Cette annonce a fait couler beaucoup d’encre et a été au centre des débats dominicaux. Chacun y va de sa petite analyse pointant spécifiquement les errements stratégiques du groupe, le niveau des salaires et plus globalement, les différences entre les commissions paritaires qui couvrent le secteur de la distribution, la concurrence ou encore la maximisation de la valeur boursière du groupe…
Parmi les arguments avancés, Dominique Michel, administrateur-délégué de Comeos (fédération patronale de la distribution), évoquait sur le plateau de Mise au Point de ce 15 juin que les clients faisaient partie de l’équation. Ils se tournent de plus en plus vers les discounters et, du coup, c’est un marché de plus en plus grand qui échappe progressivement à Delhaize. De fait, « les discounters, c’est-à-dire les Colruyt et Intermarché (soft), Aldi et Lidl (hard) pèsent 42,6% du marché contre 31,2% dix ans plus tôt. En dix ans, leur nombre de magasins est passé de 881 à 1.132 points de vente. » 1
Loin de prétendre embrasser toutes les causes de cette restructuration, ce papier se propose de mettre au jour les évolutions macroéconomiques qui peuvent expliquer l’envolée de ce créneau de la grande distribution : aussi bien la crise que les mesures d’austérité prises pour y répondre ont amplifié la transhumance des consommateurs vers les discounters. « Amplifié » car, à l’instar de la croissance économique annuelle (PIB), cela fait cinquante ans que les dépenses de consommation des ménages baissent. Mais, alors que la croissance du PIB s’est maintenue à un niveau relativement stable de 2 % depuis le début des années 1980 à la veille de crise (2007 – 2008), les dépenses de consommation, pourtant stables jusqu’en 2000 (alors même que le pouvoir d’achat de la population était menacé par le plan global), continuaient à plonger dans les années précédant la crise. Cette déconnexion prouve que l’évolution des dépenses de consommation n’est pas calquée sur celle du PIB, mais que des décisions politiques comme une réforme fiscale peuvent peser sur ces dépenses.
Bref, cette baisse structurelle implique que la concurrence au sein du secteur de la grande distribution s’est intensifiée (ralentissement de la croissance des dépenses des ménages versus ouverture incessante de points de vente).
Satiété des consommateurs ?
Des études 2 montrent que, au-delà d’un certain niveau de richesse, les individus n’ont plus besoin de consommer davantage que précédemment pour accroitre leur bien-être. Le bien-être n’augmente pas indéfiniment avec l’argent que l’on possède. Cette évolution de long terme des dépenses de consommation pourrait signifier qu’un tel degré de satisfaction a été atteint. Si cela peut être vrai pour un petit groupe de de privilégiés 3 , cela ne se vérifie pas pour une part croissante de la population.

## DONNÉES FOURNIES
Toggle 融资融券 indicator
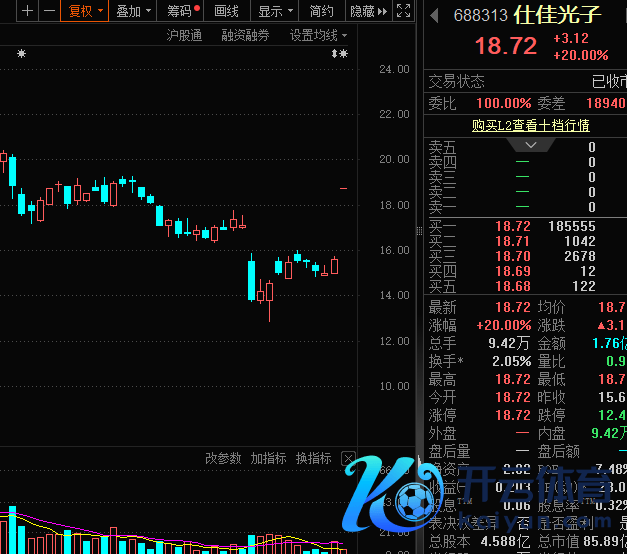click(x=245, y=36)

...

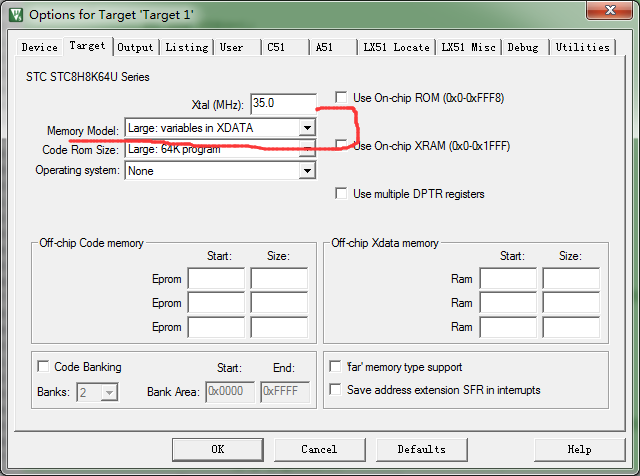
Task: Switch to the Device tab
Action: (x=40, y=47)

## CONSIGNE A
Recopiez le texte sur les discounters de « Bref, cette baisse » jusqu'à « de la population. » inclus, en substituant « personnes » à « individus ».
## CONSIGNE B
D'après le texte sur les discounters, combien de points de vente ces enseignes comptaient-elles à l'issue des dix ans évoqués ?
Les items n'interviennent pas ici.

## RÉSULTAT A
Bref, cette baisse structurelle implique que la concurrence au sein du secteur de la grande distribution s’est intensifiée (ralentissement de la croissance des dépenses des ménages versus ouverture incessante de points de vente).
Satiété des consommateurs ?
Des études 2 montrent que, au-delà d’un certain niveau de richesse, les personnes n’ont plus besoin de consommer davantage que précédemment pour accroitre leur bien-être. Le bien-être n’augmente pas indéfiniment avec l’argent que l’on possède. Cette évolution de long terme des dépenses de consommation pourrait signifier qu’un tel degré de satisfaction a été atteint. Si cela peut être vrai pour un petit groupe de de privilégiés 3 , cela ne se vérifie pas pour une part croissante de la population.

## RÉSULTAT B
1.132 points de vente.